Cependant, et c’est la première exception, Pierre Marthelot, chercheur et écrivain, dans La Croix du 17 octobre 1985, n’entend pas en rester à une vue aussi carrée des choses. Après s’être indigné qu’on puisse organiser des croisières dans une région déchirée comme le Proche-Orient, il en vient au fond du problème :
« Oui sont ces terroristes ? Des Palestiniens en mal de patrie perdue ; mais encore ? Des réfugiés parqués dans des camps où ceux de la deuxième ou troisième génération sont nés et, de plus, ont été témoins des pires choses : massacres et bombardements aveugles, faisant vivre cette population dans la hantise de sa propre destruction. C’est ainsi que se fabriquent les terroristes d’aujourd’hui et de demain. Le jour où on ne les appellera plus terroristes mais combattants, où les adversaires d’aujourd’hui se traiteront avec respect, eh bien ! On ne sera pas loin de la recherche d’un compromis. »
Dans l’immédiat, Max Clos, directeur de la rédaction du Figaro, considère qu’on ne peut céder au chantage terroriste, un cancer contre lequel les pays occidentaux n’ont pas su se prémunir ensemble. Il ne s’agit pas, à ses yeux, d’un problème d’école et il s’en explique dans Le Figaro du 9 octobre 1985 :
« Les pays occidentaux n’ont jamais compris que leur survie commune devant un ennemi commun passait par des décisions communes. Face à un danger qui les concerne tous, ils ont toujours agi en ordre dispersé… Là où devrait exister un filet serré de contrôle et de surveillance, les tueurs passent sans aucun problème d’un pays à l’autre, trouvant partout des structures d’accueil. Depuis dix ans, on nous parle d’un espace judiciaire et d’un espace policier européens. Qu’en est-il en réalité ? Rien n’a dépassé le stade des parlotes ».

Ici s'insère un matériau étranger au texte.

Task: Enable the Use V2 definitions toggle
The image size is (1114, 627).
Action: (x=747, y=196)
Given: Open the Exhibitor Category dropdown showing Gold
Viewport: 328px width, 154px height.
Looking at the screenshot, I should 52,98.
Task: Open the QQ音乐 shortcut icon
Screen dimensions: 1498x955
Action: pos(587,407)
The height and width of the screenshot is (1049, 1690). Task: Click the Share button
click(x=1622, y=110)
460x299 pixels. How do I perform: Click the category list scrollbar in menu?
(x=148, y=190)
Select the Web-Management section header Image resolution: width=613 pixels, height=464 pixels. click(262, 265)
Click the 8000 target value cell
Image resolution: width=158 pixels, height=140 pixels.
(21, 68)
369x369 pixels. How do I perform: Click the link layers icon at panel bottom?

En ce qui concerne maintenant la visite en France de M. Gorbatchev et les propositions qu’il a faites à cette occasion, le titre le plus approprié est sans doute celui de Libération, du 4 octobre 1985, désignant l’Union soviétique comme la superpuissance de la paix. Mais dans son éditorial, Gérard Dupuy, journaliste, a tôt fait d’abandonner l’ironie, notamment lorsqu’il en vient à traiter des offres de M. Gorbatchev d’engager avec la France des négociations sur sa force de dissuasion :
« Le maître du Kremlin sait fort bien que cela n’a aucun sens : que reste-t-il de la dissuasion du faible au fort quand elle devient celle du beaucoup plus faible à l’à peine moins fort ? Si le chantage aux Pershing a largement échoué, l’URSS n’a pas renoncé à investir à intérêts composés dans les réflexes pacifistes des opinions occidentales. Il ne sera pas simple pour les responsables français d’expliquer que l’offre de Gorbatchev de discuter en tête-à-tête des armements atomiques est une vulgaire ruse de guerre. Mitterrand rencontre là, très vite, les limites inhérentes à toute ouverture à l’Est. »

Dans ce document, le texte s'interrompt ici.